# THE TASK
Please quote the items below from the line containing "Where should I click to: Select" through the last line of the items, with both ends included. Leave the pictures out of your answer.

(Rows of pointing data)
-- Start --
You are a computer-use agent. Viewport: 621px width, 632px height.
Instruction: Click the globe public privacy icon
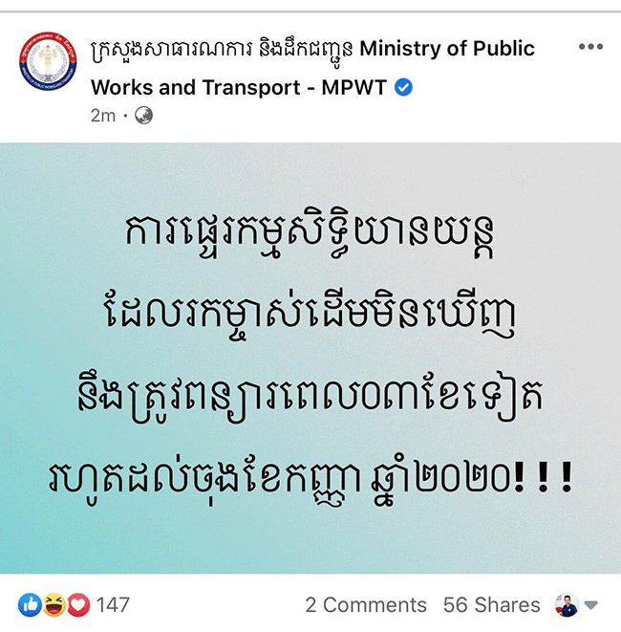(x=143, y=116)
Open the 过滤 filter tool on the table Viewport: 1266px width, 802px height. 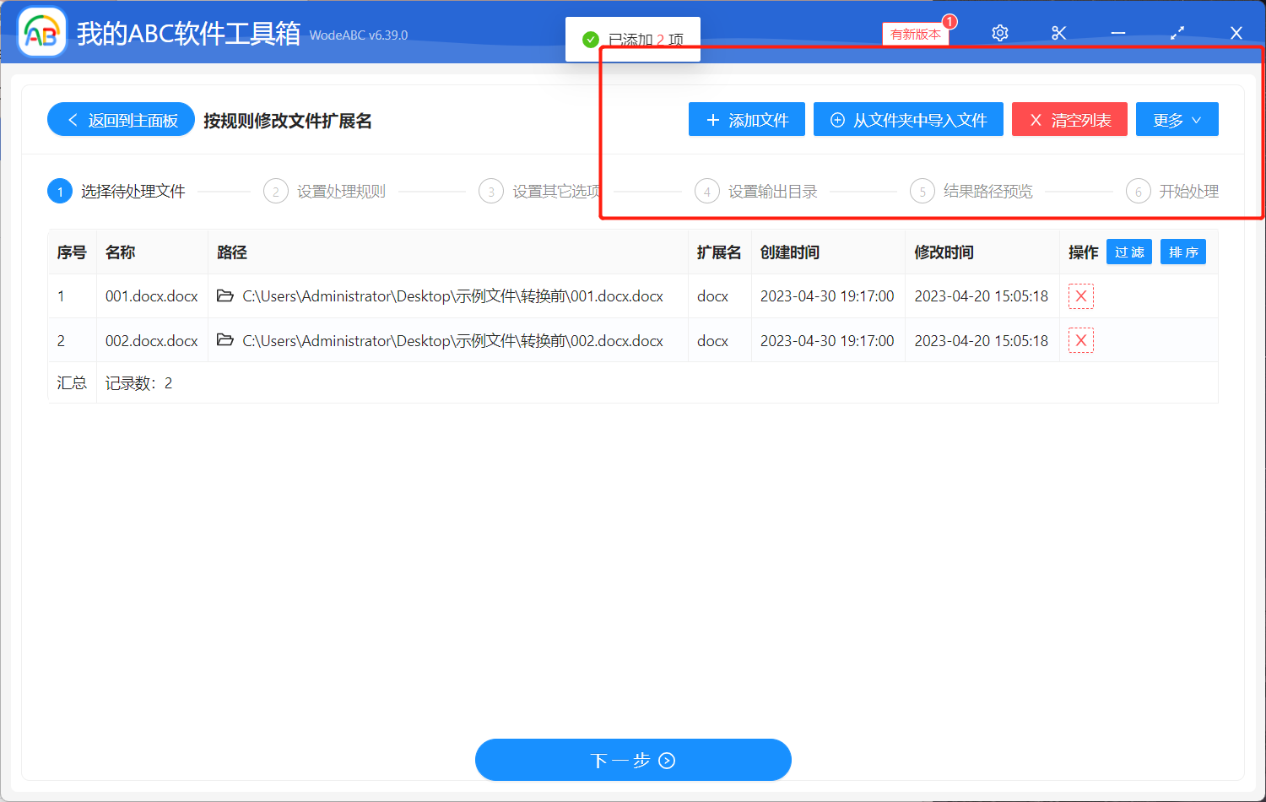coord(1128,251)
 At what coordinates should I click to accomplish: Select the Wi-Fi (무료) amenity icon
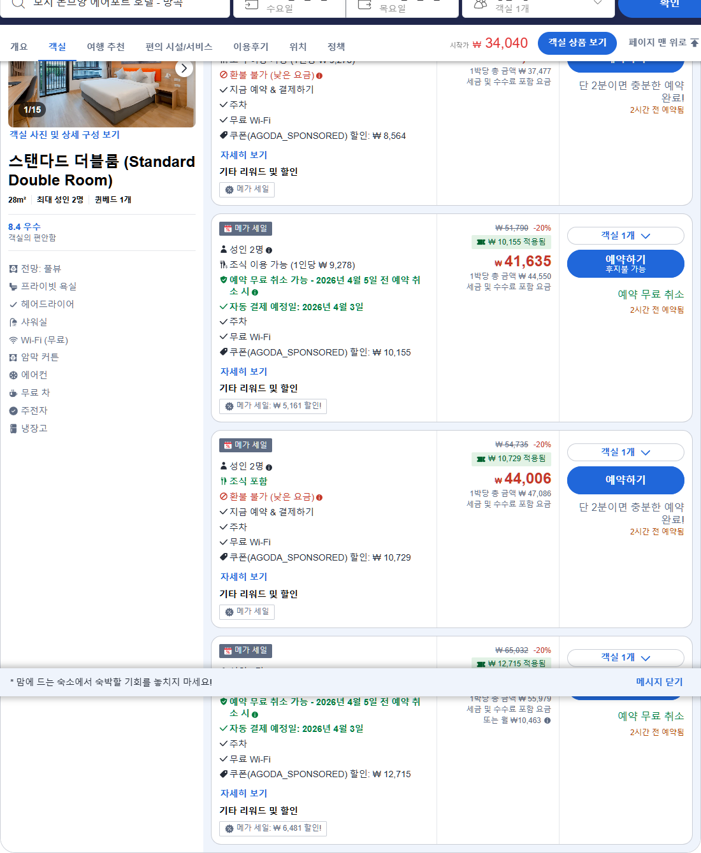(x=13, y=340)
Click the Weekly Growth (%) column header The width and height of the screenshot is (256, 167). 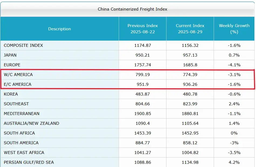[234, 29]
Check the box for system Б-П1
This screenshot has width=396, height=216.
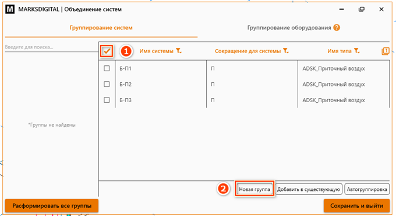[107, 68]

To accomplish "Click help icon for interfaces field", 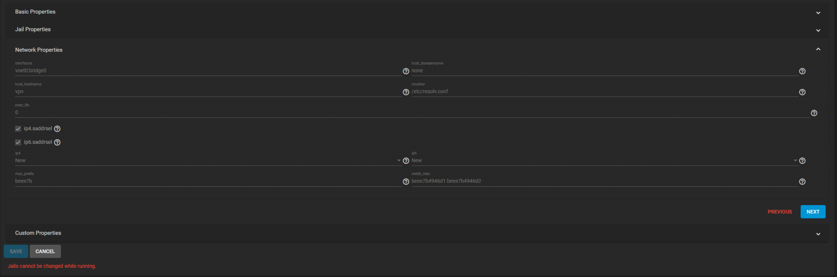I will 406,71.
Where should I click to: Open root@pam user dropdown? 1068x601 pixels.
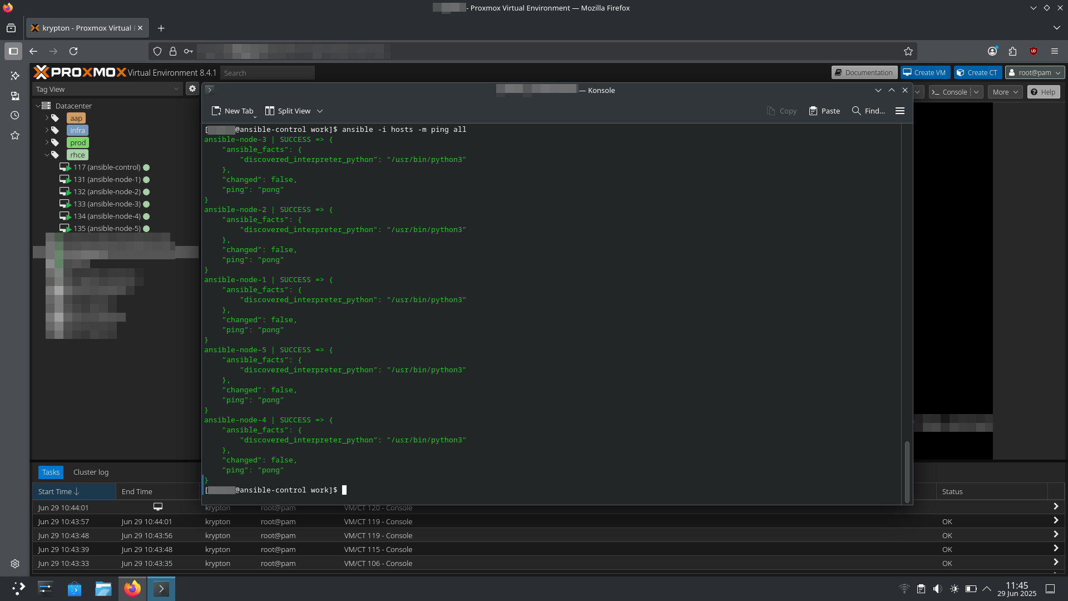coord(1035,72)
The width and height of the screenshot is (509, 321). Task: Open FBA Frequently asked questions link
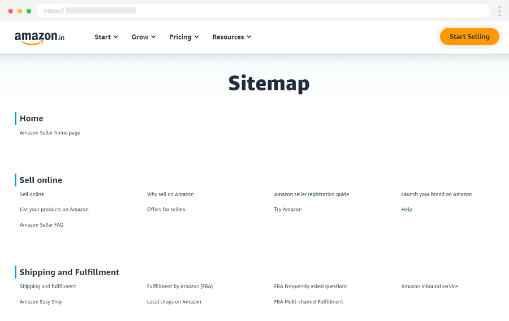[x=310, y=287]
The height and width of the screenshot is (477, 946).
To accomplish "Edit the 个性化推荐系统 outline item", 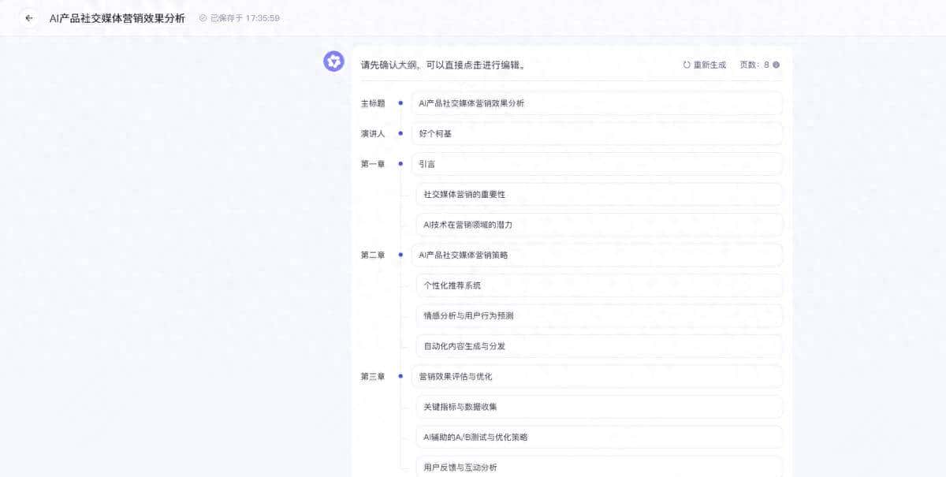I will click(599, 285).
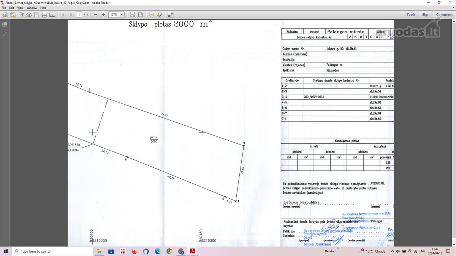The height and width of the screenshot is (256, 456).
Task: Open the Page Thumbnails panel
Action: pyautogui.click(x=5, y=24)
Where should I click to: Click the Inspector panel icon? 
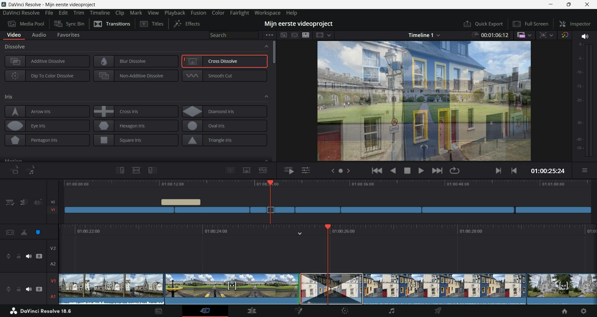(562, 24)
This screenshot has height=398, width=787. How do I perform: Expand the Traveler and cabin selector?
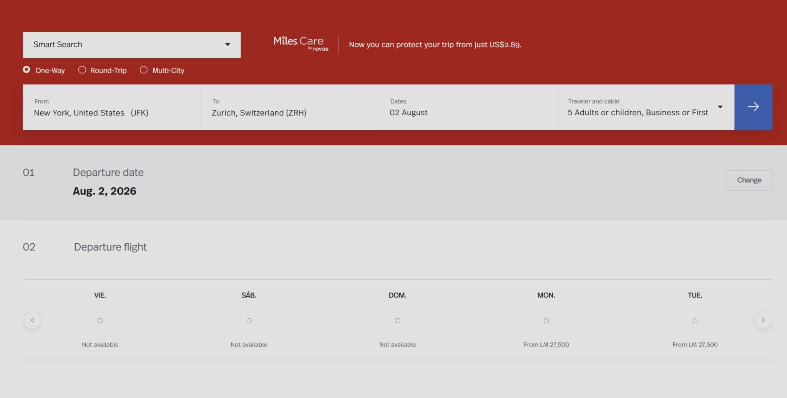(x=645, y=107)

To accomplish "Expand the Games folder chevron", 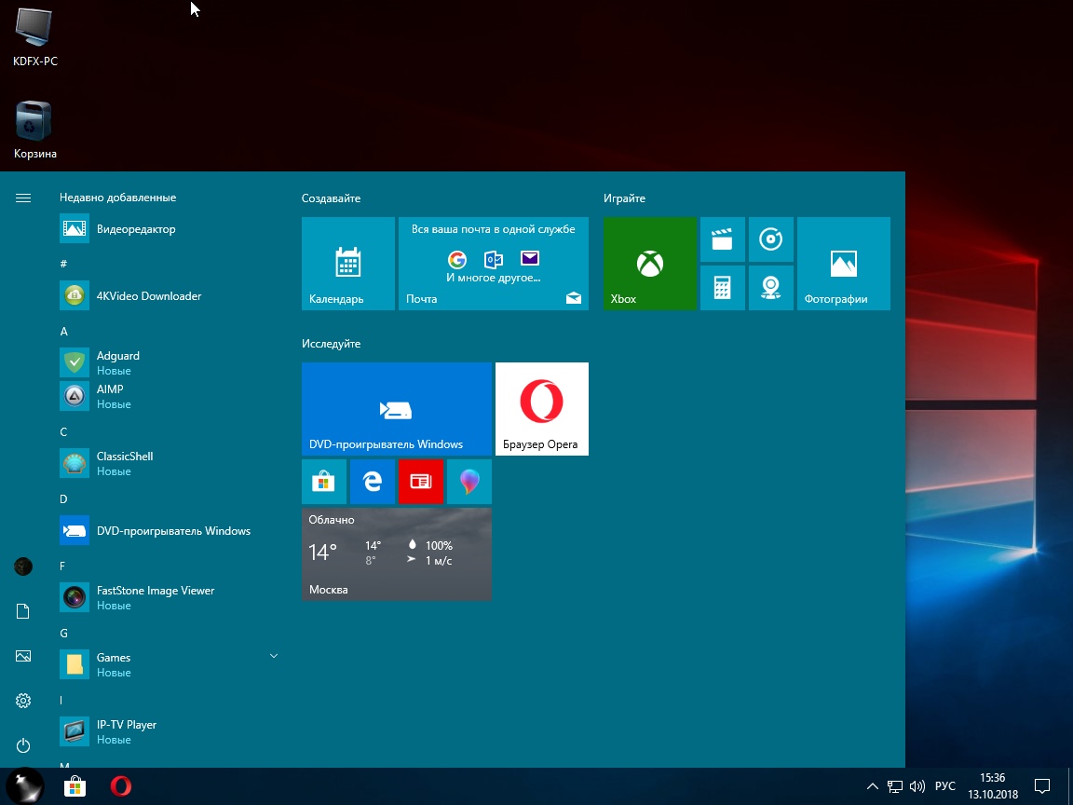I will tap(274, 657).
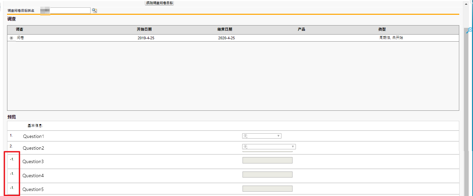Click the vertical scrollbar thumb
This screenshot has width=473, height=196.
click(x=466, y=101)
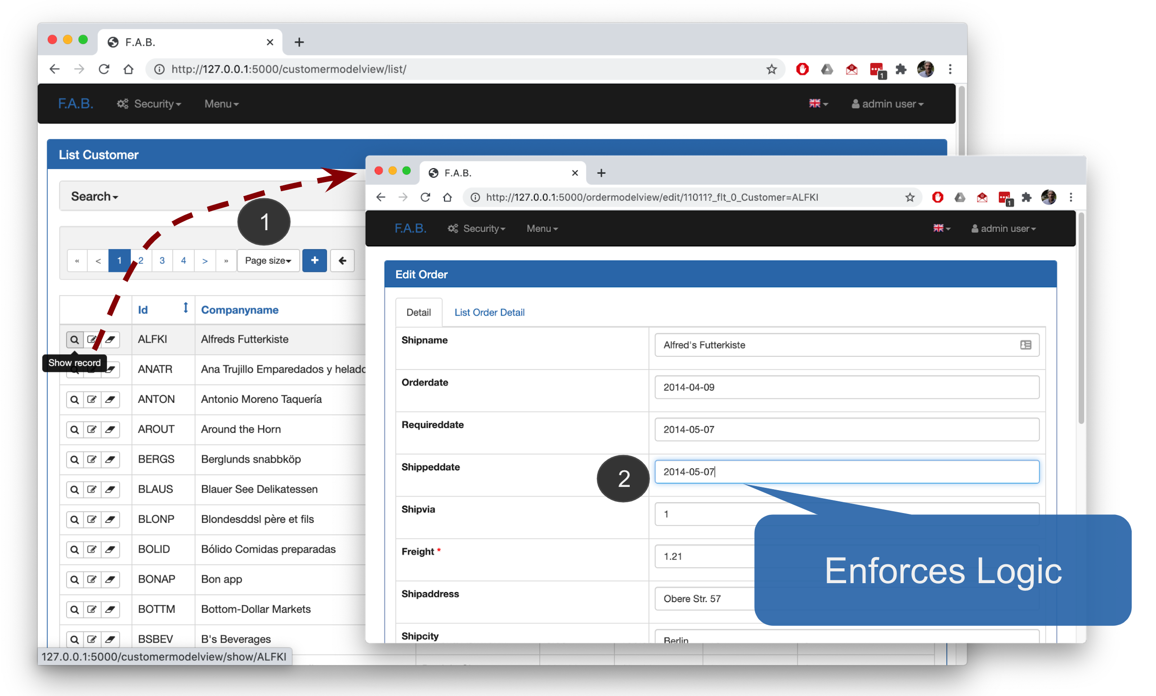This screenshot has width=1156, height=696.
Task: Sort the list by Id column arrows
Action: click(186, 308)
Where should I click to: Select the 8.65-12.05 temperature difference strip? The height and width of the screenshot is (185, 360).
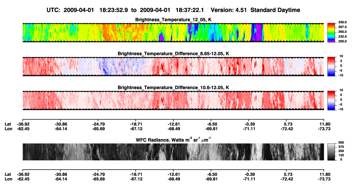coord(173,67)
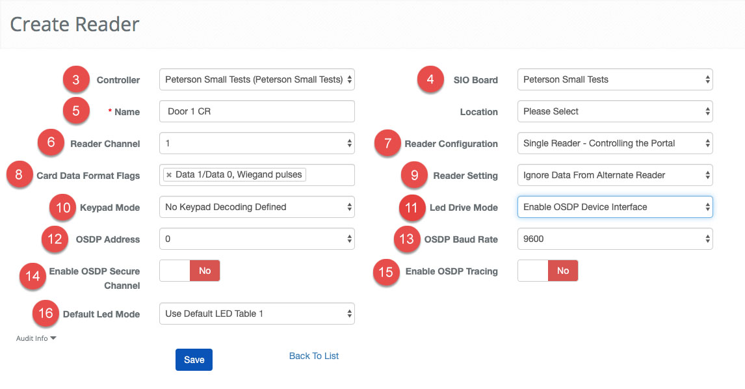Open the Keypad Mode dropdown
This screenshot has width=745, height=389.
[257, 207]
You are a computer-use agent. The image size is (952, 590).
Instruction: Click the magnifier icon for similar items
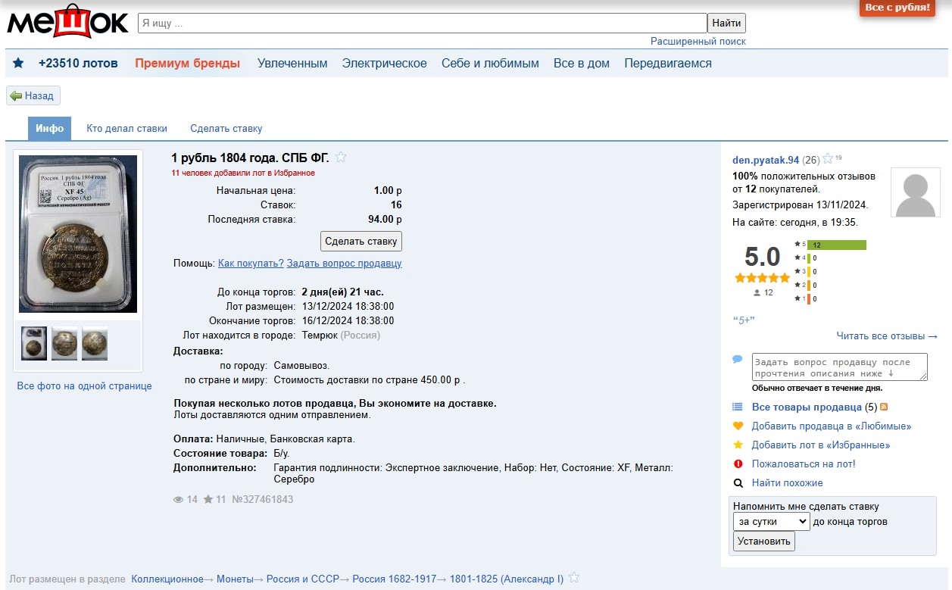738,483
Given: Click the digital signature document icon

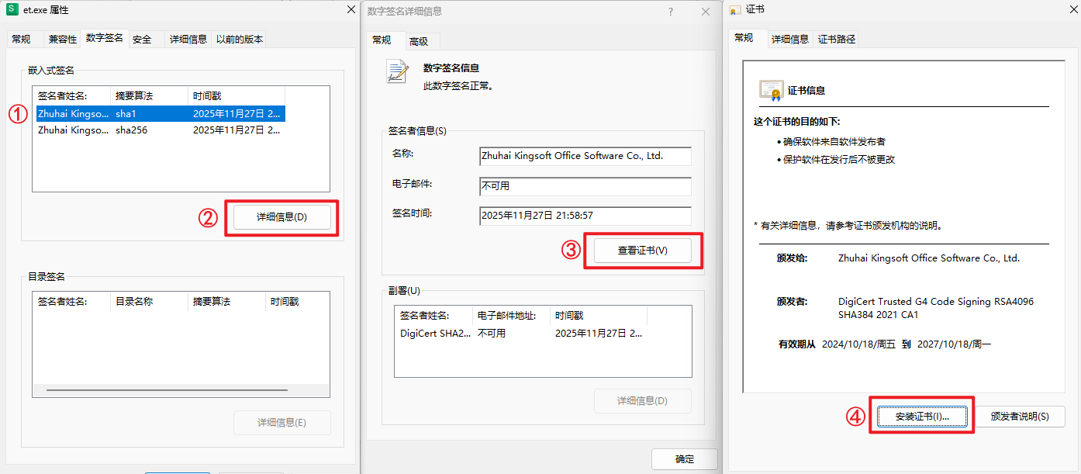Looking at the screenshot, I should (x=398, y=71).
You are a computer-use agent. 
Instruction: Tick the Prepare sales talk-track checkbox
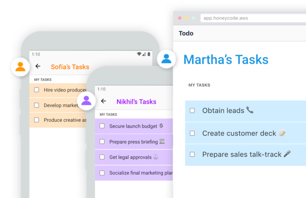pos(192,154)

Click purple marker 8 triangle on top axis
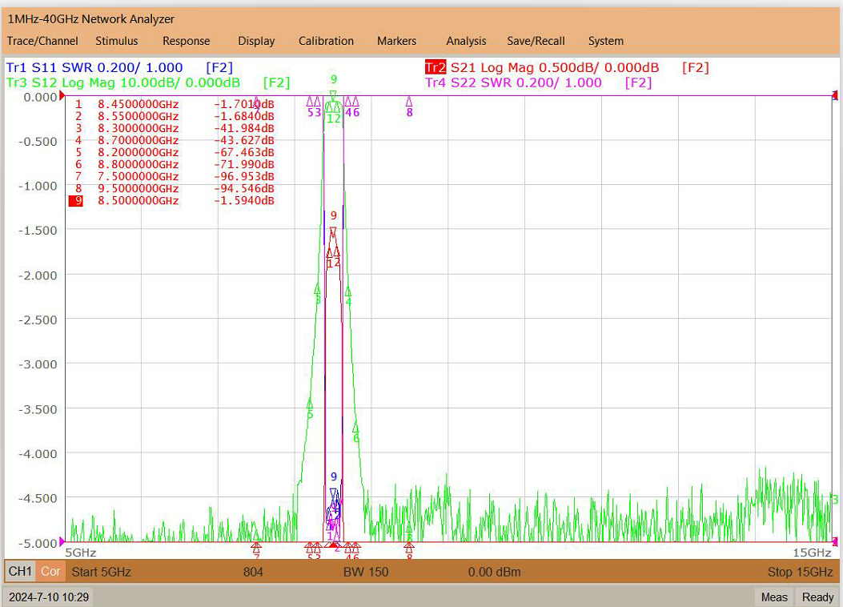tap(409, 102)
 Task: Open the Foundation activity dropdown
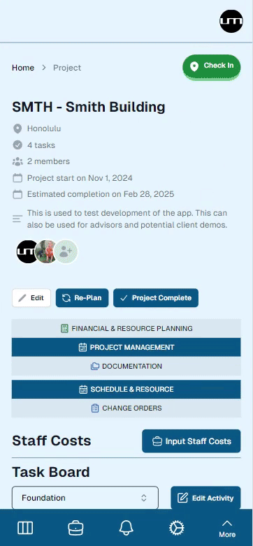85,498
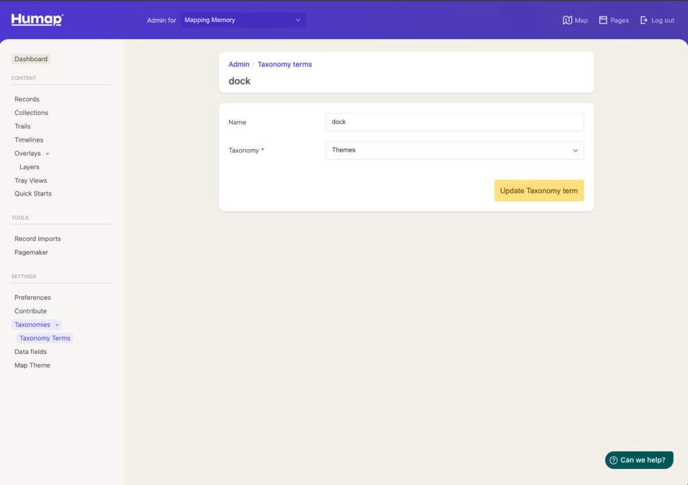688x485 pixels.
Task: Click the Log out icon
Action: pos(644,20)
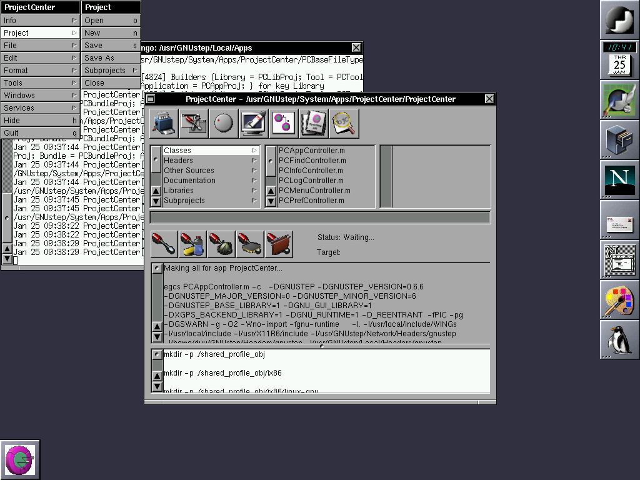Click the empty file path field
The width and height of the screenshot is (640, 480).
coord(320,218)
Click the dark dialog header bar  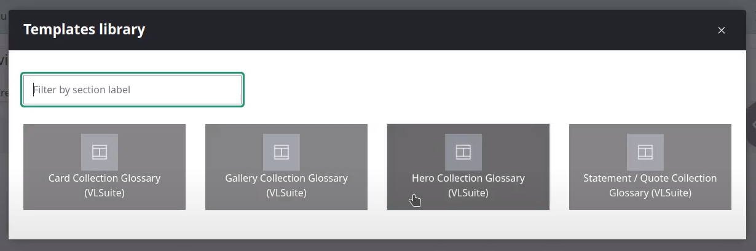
-- End --
# RESPONSE TO THIS TASK
Where should I click to: Select the 8.65-12.05 temperature difference strip? The height and width of the screenshot is (185, 360).
coord(173,67)
Open the Keypad Mode dropdown
This screenshot has width=745, height=389.
[257, 207]
You are a computer-use agent. The image size is (952, 590).
Instruction: Click the magnifier icon for similar items
738,483
Given: Click the digital signature document icon

Looking at the screenshot, I should (x=398, y=71).
You are a computer-use agent. 
Instruction: Tick the Prepare sales talk-track checkbox
pos(192,154)

Click purple marker 8 triangle on top axis
tap(409, 102)
 Task: Open the Foundation activity dropdown
85,498
688x485 pixels.
Task: Click the Log out icon
Action: pos(644,20)
Click the empty file path field
The width and height of the screenshot is (640, 480).
coord(320,218)
Click the dark dialog header bar  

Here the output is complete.